This invention relates to display control techniques for optimizing backlight operation in display apparatuses, particularly addressing power efficiency and image quality under varying ambient lighting conditions. The method involves dynamically adjusting backlight brightness based on both image content and environmental factors. First, the system determines a base duty cycle for driving the backlight by analyzing pixel information from an input image. It then calculates the proportion of pixels exhibiting near-black grayscale values within the image. Using this ratio along with ambient light measurements, the system computes a gain value that modifies the base duty cycle. The backlight is then driven by applying this adjusted duty cycle, which balances power consumption with visual performance. By increasing backlight brightness when ambient light is high or when few pixels are near black, the method enhances visibility while conserving energy when conditions allow. The approach improves display efficiency without requiring specialized hardware, making it suitable for various display technologies.
13. The method as claimed in claim 12 , wherein the acquiring the gain value comprises identifying the input image as a plurality of block regions, and acquiring the ratio of pixels by counting the number of blocks where an average value of each block region is lower than a predetermined threshold value.

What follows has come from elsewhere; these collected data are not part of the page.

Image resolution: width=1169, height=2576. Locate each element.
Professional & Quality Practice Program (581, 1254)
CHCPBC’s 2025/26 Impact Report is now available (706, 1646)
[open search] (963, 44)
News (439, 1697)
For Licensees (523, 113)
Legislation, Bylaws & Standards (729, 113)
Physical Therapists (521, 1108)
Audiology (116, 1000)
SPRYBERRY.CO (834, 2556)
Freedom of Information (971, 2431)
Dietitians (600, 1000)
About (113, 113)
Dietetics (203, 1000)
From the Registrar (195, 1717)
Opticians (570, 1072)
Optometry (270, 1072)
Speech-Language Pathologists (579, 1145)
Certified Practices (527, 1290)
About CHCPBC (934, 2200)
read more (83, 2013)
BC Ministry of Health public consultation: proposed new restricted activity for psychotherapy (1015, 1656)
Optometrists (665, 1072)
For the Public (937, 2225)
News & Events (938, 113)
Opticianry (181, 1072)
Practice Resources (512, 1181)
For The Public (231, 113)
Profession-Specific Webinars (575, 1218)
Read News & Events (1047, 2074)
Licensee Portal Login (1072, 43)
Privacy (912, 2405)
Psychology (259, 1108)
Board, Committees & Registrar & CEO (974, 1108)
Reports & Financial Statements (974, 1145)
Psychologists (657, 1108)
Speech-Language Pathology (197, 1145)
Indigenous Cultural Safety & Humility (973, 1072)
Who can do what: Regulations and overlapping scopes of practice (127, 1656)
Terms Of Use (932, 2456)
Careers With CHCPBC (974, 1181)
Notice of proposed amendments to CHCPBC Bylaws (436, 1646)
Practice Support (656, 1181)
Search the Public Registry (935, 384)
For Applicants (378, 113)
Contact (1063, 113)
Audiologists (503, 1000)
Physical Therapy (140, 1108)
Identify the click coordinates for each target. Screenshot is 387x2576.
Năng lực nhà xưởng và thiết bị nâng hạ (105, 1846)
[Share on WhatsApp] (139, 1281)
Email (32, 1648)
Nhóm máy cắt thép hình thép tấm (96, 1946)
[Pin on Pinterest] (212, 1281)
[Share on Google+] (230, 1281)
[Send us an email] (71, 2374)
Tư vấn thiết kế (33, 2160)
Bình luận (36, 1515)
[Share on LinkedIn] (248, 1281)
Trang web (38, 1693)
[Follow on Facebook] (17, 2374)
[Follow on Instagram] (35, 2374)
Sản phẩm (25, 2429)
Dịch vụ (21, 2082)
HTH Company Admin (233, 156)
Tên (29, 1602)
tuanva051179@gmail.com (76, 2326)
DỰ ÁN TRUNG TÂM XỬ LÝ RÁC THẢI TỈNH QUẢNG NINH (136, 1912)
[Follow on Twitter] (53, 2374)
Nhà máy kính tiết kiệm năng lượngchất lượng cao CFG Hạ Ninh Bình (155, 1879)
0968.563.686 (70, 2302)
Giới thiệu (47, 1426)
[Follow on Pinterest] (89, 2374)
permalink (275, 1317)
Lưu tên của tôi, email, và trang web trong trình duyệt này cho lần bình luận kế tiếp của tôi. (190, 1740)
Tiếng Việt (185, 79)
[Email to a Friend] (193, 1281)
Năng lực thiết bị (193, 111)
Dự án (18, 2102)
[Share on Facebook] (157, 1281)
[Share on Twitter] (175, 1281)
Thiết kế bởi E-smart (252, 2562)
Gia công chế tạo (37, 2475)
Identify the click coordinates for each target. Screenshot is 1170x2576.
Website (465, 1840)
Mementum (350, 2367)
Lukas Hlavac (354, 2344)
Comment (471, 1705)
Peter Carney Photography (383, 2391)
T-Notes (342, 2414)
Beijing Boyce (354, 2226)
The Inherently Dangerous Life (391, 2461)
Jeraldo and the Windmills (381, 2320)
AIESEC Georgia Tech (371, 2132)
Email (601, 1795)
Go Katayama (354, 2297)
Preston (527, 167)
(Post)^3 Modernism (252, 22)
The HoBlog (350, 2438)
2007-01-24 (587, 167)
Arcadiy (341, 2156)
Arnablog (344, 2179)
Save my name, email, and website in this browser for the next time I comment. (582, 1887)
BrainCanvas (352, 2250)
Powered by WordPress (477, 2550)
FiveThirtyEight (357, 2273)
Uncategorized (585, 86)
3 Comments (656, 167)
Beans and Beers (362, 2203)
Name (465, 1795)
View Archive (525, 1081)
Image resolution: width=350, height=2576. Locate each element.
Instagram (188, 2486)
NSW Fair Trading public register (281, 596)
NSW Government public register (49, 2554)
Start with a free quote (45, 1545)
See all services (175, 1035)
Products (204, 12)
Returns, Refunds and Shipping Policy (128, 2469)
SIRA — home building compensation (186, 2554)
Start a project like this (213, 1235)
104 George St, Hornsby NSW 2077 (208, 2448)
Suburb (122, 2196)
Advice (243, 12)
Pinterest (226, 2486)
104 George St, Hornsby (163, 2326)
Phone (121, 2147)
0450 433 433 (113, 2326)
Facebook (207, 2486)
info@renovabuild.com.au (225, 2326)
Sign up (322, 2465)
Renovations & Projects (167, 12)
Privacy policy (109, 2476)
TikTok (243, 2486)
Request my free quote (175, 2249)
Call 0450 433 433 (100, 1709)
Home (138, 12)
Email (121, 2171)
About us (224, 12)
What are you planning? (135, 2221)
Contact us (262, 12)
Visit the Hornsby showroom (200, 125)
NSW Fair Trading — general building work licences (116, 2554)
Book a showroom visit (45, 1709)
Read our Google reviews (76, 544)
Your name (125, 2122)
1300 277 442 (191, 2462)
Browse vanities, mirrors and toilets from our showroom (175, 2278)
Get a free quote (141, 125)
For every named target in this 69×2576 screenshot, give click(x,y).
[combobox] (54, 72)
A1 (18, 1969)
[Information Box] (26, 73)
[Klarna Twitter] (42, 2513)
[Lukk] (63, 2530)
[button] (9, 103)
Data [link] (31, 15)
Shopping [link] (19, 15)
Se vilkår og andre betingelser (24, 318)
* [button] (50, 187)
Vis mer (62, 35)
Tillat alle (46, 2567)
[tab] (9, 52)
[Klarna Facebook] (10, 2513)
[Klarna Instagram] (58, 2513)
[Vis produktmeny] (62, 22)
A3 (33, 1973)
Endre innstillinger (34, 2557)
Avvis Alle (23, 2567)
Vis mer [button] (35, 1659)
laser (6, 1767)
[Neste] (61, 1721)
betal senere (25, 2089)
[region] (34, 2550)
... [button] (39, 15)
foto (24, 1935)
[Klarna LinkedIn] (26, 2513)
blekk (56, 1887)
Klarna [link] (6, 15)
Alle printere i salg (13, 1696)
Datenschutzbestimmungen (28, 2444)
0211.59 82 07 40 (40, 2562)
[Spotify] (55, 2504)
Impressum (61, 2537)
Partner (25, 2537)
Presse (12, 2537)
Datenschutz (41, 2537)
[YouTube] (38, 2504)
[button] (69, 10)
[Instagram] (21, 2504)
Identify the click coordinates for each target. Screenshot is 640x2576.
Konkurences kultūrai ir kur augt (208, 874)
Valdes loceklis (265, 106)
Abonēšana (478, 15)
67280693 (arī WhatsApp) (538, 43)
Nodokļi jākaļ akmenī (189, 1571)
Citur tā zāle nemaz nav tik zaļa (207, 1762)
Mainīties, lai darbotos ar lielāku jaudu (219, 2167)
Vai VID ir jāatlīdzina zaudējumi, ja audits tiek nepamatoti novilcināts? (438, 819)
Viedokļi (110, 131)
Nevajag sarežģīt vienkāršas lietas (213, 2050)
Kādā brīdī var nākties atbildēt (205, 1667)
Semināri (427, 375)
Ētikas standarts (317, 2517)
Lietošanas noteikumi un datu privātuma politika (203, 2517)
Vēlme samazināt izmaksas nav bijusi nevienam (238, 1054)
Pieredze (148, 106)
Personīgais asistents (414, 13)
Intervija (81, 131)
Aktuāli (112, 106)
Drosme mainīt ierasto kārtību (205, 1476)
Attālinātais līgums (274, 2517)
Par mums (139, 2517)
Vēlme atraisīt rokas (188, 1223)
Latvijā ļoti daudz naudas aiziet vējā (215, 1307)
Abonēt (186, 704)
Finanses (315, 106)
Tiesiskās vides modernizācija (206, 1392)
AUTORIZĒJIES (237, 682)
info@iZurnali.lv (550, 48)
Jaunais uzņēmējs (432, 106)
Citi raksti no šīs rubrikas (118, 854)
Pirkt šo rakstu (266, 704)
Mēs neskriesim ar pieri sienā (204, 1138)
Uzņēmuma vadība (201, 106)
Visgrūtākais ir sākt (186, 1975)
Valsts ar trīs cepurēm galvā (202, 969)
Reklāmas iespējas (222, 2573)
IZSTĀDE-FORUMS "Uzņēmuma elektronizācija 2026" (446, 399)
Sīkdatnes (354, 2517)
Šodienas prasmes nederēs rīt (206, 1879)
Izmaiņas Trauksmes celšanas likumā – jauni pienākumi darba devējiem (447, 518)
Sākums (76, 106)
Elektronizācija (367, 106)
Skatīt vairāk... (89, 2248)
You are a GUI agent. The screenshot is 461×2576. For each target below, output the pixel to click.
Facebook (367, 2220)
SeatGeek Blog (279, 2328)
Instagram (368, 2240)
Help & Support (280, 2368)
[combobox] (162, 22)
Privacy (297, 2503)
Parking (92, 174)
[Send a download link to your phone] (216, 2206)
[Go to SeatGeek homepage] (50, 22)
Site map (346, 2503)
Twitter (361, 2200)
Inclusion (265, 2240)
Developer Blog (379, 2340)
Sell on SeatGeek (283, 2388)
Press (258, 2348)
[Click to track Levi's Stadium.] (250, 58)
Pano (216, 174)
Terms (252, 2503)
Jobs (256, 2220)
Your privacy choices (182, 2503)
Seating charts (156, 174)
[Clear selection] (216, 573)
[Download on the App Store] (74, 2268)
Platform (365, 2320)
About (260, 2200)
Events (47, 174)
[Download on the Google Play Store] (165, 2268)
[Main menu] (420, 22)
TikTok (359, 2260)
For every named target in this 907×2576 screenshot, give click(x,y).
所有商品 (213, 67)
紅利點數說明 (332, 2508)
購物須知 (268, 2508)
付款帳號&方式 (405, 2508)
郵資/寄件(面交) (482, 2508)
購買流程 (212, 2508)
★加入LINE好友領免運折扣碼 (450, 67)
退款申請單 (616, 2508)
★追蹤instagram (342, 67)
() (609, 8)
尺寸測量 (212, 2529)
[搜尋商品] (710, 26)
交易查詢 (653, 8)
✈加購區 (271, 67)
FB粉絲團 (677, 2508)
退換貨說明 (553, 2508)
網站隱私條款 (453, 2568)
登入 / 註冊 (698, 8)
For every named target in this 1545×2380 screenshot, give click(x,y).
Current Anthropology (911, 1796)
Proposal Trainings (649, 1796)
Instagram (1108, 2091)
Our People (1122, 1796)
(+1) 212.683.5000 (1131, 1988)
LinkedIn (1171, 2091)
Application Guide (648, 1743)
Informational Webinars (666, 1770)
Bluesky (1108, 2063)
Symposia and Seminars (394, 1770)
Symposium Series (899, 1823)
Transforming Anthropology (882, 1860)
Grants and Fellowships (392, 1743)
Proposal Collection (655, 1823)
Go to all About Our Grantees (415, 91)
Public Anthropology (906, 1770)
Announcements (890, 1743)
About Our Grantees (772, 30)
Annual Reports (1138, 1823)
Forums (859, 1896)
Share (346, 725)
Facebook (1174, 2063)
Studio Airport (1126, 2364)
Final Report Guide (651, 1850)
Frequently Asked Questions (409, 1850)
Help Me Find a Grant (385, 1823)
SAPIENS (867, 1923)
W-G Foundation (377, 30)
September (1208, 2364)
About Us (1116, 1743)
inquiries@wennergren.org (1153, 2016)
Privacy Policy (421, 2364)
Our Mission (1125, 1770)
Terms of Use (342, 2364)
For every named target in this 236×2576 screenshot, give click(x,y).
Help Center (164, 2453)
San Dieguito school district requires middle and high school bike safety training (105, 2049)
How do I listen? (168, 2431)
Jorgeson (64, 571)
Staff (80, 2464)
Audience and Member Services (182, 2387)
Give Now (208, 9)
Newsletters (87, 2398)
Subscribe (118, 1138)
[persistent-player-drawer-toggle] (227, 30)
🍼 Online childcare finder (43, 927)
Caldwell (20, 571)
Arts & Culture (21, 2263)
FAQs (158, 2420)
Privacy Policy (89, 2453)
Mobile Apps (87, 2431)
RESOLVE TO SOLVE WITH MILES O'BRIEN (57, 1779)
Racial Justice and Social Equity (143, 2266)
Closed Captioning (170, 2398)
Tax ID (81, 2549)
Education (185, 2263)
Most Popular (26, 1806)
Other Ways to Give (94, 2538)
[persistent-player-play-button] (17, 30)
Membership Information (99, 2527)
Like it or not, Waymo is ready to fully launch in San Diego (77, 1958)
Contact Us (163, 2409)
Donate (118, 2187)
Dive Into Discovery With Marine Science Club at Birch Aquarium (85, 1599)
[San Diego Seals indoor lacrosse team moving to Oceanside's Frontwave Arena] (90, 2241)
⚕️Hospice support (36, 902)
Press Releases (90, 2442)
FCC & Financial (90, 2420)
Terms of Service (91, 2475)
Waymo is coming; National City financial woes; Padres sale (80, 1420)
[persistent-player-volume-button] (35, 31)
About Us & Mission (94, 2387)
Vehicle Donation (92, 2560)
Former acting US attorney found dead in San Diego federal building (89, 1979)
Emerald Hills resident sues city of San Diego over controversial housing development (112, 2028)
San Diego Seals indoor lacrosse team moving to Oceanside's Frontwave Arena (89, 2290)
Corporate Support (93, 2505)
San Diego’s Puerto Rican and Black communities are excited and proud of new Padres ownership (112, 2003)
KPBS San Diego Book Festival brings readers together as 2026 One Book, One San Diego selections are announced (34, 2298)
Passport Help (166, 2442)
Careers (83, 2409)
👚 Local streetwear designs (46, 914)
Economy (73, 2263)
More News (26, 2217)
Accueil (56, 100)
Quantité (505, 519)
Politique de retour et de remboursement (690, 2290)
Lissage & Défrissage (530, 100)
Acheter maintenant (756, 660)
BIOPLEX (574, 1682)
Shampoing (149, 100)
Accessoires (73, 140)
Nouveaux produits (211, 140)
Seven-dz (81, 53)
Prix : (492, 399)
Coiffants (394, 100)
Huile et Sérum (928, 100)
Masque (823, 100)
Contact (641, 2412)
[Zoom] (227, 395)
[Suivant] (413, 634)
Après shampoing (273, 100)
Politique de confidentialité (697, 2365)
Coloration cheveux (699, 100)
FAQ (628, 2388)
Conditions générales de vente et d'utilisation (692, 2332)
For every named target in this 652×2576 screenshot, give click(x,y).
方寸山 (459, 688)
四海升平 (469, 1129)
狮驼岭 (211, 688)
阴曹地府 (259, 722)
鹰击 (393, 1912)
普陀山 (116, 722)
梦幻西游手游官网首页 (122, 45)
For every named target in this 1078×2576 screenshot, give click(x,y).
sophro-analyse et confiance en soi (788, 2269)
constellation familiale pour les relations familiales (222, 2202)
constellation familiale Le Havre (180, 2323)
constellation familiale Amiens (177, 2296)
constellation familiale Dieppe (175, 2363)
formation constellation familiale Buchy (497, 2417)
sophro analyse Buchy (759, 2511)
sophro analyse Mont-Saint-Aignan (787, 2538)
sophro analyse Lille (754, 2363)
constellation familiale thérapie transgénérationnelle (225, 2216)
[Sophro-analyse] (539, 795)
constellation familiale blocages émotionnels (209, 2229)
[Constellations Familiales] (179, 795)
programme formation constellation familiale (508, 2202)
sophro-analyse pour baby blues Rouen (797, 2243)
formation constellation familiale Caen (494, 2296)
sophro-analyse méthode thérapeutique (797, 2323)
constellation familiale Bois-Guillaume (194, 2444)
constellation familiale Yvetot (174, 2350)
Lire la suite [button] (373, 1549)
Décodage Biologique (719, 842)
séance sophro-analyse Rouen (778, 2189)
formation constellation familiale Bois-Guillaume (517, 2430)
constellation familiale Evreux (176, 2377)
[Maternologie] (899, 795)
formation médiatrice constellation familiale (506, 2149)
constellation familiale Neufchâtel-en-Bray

This invention relates to image processing, specifically to methods for adjusting image brightness or contrast based on pixel distribution analysis. The problem addressed is the need for an automated way to determine optimal gain values for enhancing image quality, particularly in low-light or high-contrast scenes, without manual intervention. The method involves analyzing an input image by dividing it into multiple block regions. For each block, the average pixel value is calculated. The ratio of blocks with an average value below a predetermined threshold is then determined by counting how many blocks meet this condition. This ratio is used to derive a gain value, which can be applied to adjust the brightness or contrast of the image. The threshold and block size can be dynamically adjusted based on image characteristics to improve accuracy. This approach ensures that the gain adjustment is based on a statistical analysis of the image's local regions rather than global averages, leading to more balanced enhancements. The method is particularly useful in applications like digital cameras, medical imaging, or surveillance systems where automatic brightness correction is required. By focusing on block-level analysis, the technique avoids overcorrection in unevenly lit scenes and provides a more natural-looking output.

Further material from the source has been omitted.